Now, on to the details…..

As noted above, the first portion of my motivation is that I believe my vocation as an independent financial advisor is the culmination of several factors which all center on the concept being “the right thing for me to do”.  Why should you care about that?  Because I believe you want someone working for you who wants to be on the job.

So first, I firmly believe this is the right thing for me to do because at my core, I realize a high degree of fulfillment knowing that I am using my knowledge, passions and skills to serve individuals and families. In practice, this means I am gratified coming to work every day knowing I am helping folks employ prudent financial strategies to help them progress toward their goals while at the same time, reducing the family stress associated with the “great unknowns” such as retirement savings needs, investing strategies, tax efficiency, etc.  As you may have inferred, I also like to write and I don’t mind talking at length about these topics so I feel my role is also as a “translator” of these sometimes bizarre concepts suits both me and my clients well.

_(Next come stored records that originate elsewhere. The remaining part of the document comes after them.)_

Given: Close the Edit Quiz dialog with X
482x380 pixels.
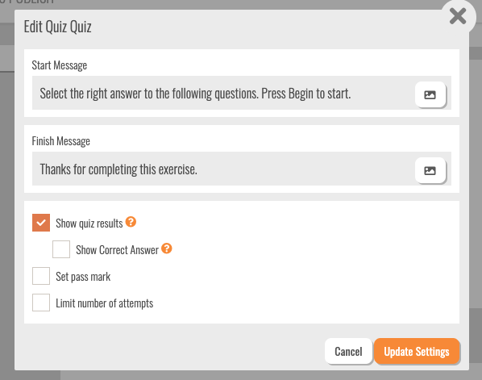Looking at the screenshot, I should pos(458,16).
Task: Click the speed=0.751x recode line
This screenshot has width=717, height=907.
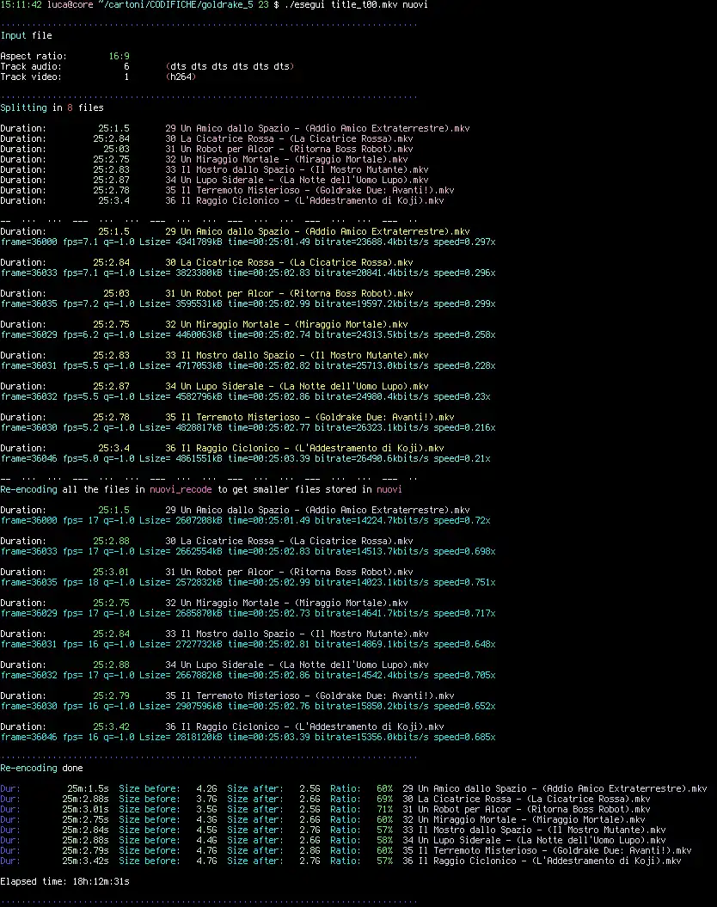Action: [248, 583]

Second, this is my passion.  Even as far back as my college-age, I have always been interested in finance, economics and investing and knowing the solid fundamentals and latest developments in these fields, then applying them to helping people, is my dream career.  The flowery self-help industry often asks “If money were no object and you could do anything for a living – what would you do?”  For me, my practice is my answer.  Now admittedly, if money were no object I would not build my practice up to a large scale which takes a lot of time, effort and investment of personal funds.  BUT I would do exactly what I am doing now on a smaller scale, even if I didn’t have to worry about my role as a provider for my family.

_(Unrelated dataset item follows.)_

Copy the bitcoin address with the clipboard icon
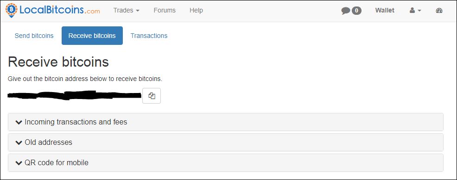 [152, 96]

Which leads me to the second part of my motivation, “…..the right way to do it”.

I do this because I have found a way to combine the aforementioned fulfillment for helping others in a manner in which I can operate with complete independence.  Years ago, I investigated doing this for a living but what I found was I would clash with the idea of having a sales manager direct my day.  While not having to deal with somebody monitoring my progress on performance metrics sounds great, there’s a price to be paid for that independence and that is self-financing.  Specifically, I receive no “salary”, no commissions- nothing from anyone but my clients, who can plainly see exactly how much their investment advice is costing them by the amount of my annual fee or project fee.  Of course I would argue that my service provides much more of a value than my fee but that’s a topic for another discussion.

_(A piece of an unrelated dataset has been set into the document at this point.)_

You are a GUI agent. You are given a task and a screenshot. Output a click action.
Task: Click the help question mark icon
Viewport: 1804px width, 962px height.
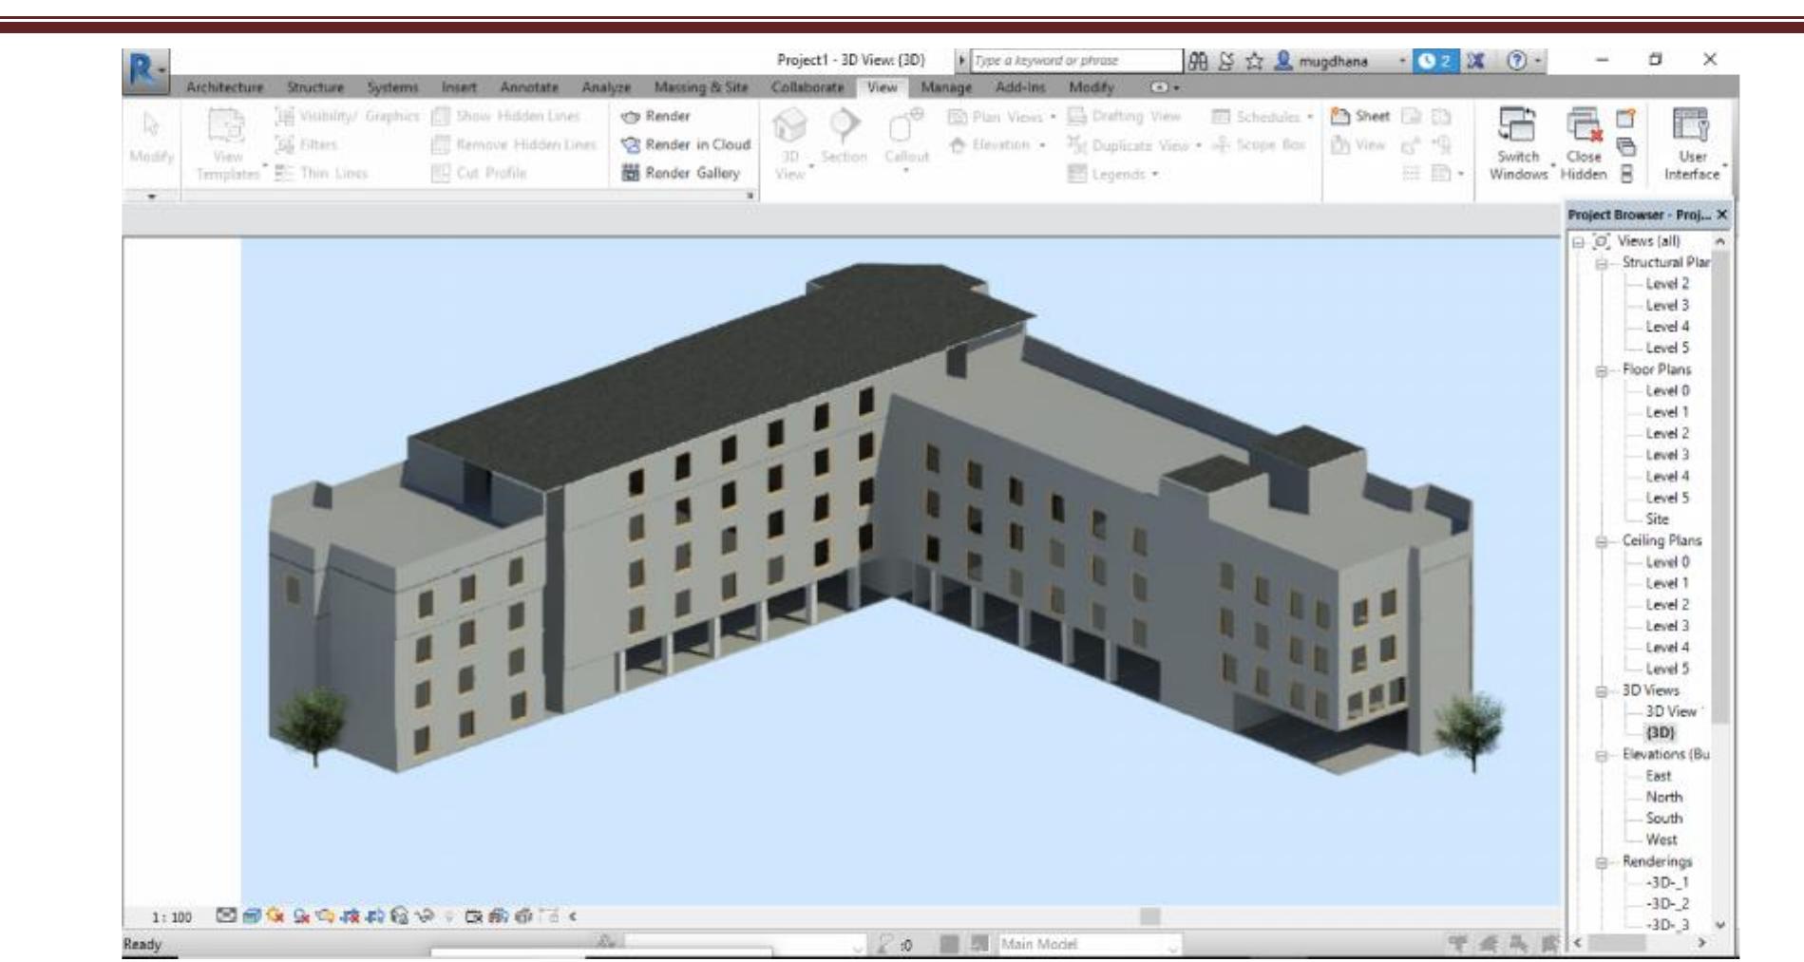[1517, 61]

The critical component to the story is that what this “expensive” independence buys me is the ability to provide people advice in the manner which satisfies “the right way to do it” and that is with an annual fee for handling a multitude of financial topics without my clients having to worry about who else might be providing me “incentives” to make the recommendations I am making.  (Side note: I must take a moment to acknowledge that there is no doubt in my mind that there are many fine, non-independent financial advisors who are ethical, serve their clients well and do not make recommendations based on incentives.  However, in a planning relationship that is built mostly on trust, I do not want clients questioning my motivations for even one second.) So the way I have chosen is certainly more difficult (especially in the early stages) and the road-less-travelled in this industry but I firmly believe it is the most appropriate model for both me and my clients.

To wrap up, I do what I do because I believe I am fortunate enough to have found a means to make a living that aligns with my passion for personal finances, my strong desire for independence and my satisfaction in knowing I am actually helping real people.